Example that uses the gradient descent and the Newton method for optimization.

>>> import bimdp
>>> class NewtonNode(bimdp.nodes.IdentityBiNode):
...     """Node to implement gradient descent with the Newton method.
...
...     :param sender_id: id of the SenderBiNode that is at the front of
...       the flow, or at the point where the x value should be optimized.
...     """
...     def __init__(self, sender_id, **kwargs):
...         self.sender_id = sender_id
...         super(NewtonNode, self).__init__(**kwargs)
...
...     @bimdp.binode_coroutine(["grad", "msg_x", "msg"])
...     def _newton(self, y_goal, n_iterations, x_start, msg):
...         """Try to reach the given y value with gradient descent.
...
...         The Newton method is used to calculate the next point.
...         """
...         # can't use function decorator, since this is a coroutine
...         with mdp.extension("gradient"):
...             # get the y value for the output
...             msg = {self.node_id + "->method": "newton", "method": "gradient"}
...             y, grad, x, _ = yield x_start, msg.copy(), self.sender_id
...             for _ in xrange(n_iterations):
...                 # use Newton's method to get the new data point
...                 error = np.sum((y - y_goal) ** 2, axis=1)
...                 error_grad = np.sum(2 * (y - y_goal)[:,:,np.newaxis] * grad,
...                                     axis=1)
...                 err_grad_norm = np.sqrt(np.sum(error_grad**2, axis=1))
...                 unit_error_grad = error_grad / err_grad_norm[:,np.newaxis]
...                 # x_{n+1} = x_n - f(x_n) / f'(x_n)
...                 x = x - (error / err_grad_norm)[:,np.newaxis] * unit_error_grad
...                 y, grad, x, _ = yield x, msg.copy(), self.sender_id
...             raise StopIteration(x, None, "exit")

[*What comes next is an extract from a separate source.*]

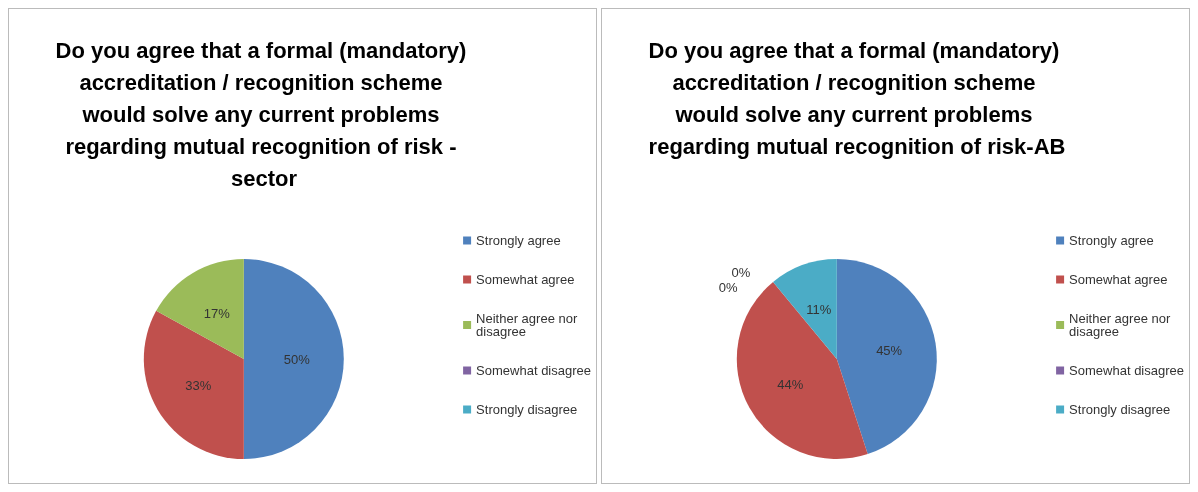 The width and height of the screenshot is (1198, 492). What do you see at coordinates (297, 359) in the screenshot?
I see `data-label: 50%` at bounding box center [297, 359].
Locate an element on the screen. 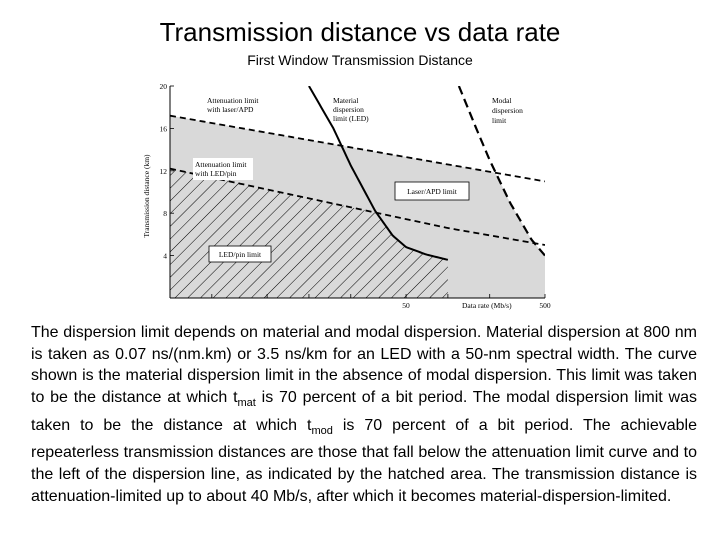 The image size is (720, 540). led-pin-region is located at coordinates (309, 233).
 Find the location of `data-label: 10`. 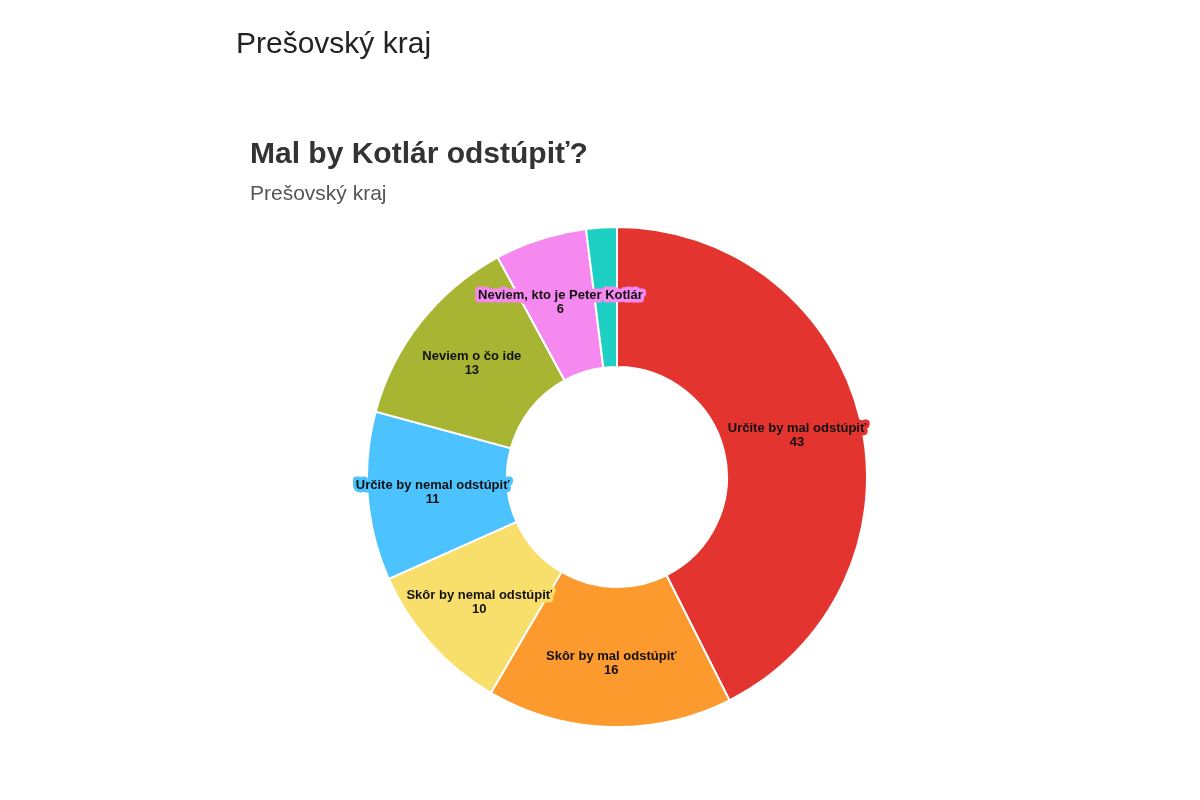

The goal is to find an x for which mdp.Flow.execute returns a given y.

Define parameters:

>>> n_iterations = 3
>>> show_inspection = True

Create and train the flow:

>>> sfa_node = bimdp.nodes.SFA2BiNode(input_dim=4*4, output_dim=5)
>>> switchboard = bimdp.hinet.Rectangular2dBiSwitchboard(
...                                 in_channels_xy=8,
...                                 field_channels_xy=4,
...                                 field_spacing_xy=2)
>>> flownode = bimdp.hinet.BiFlowNode(bimdp.BiFlow([sfa_node]))
>>> sfa_layer = bimdp.hinet.CloneBiLayer(flownode,
...                                      switchboard.output_channels)
>>> flow = bimdp.BiFlow([switchboard, sfa_layer])
>>> train_data = [np.random.random((10, switchboard.input_dim))
...               for _ in range(3)]
>>> flow.train([None, train_data])

Add the Newton optimization to the flow:

>>> sender_node = bimdp.nodes.SenderBiNode(node_id="sender", recipient_id="newton")
>>> newton_node = NewtonNode(sender_id="sender", input_dim=sfa_layer.output_dim,
...                          node_id="newton")
>>> flow = sender_node + flow + newton_node

Now do the optimization. First pick a random goal y that can actually be generated by the flow:

>>> x_goal = np.random.random((2, switchboard.input_dim))
>>> goal_y, msg = flow.execute(x_goal)

Pick a random starting point:

>>> x_start = np.random.random((2, switchboard.input_dim))
>>> y_start, _ = flow.execute(x_start)

Do the optimization:

>>> msg = {"method": "newton", "n_iterations": n_iterations, "x_start": x_start}
>>> if show_inspection:
...     _, (x, msg) = bimdp.show_execution(flow, x=goal_y, msg=msg, target="newton")
... else:
...     x, msg = flow.execute(goal_y, msg, "newton")

Compare the error values:

>>> y, _ = flow.execute(x)
>>> print ("errors before optimization: %s" %
...        np.sum((y_start - goal_y)**2, axis=1))
errors before optimization: [ 196.49202899  241.31524993]
>>> print ("errors after optimization  : %s" %
...        np.sum((y - goal_y)**2, axis=1))
errors after optimization  : [ 39.01372025  34.84160123]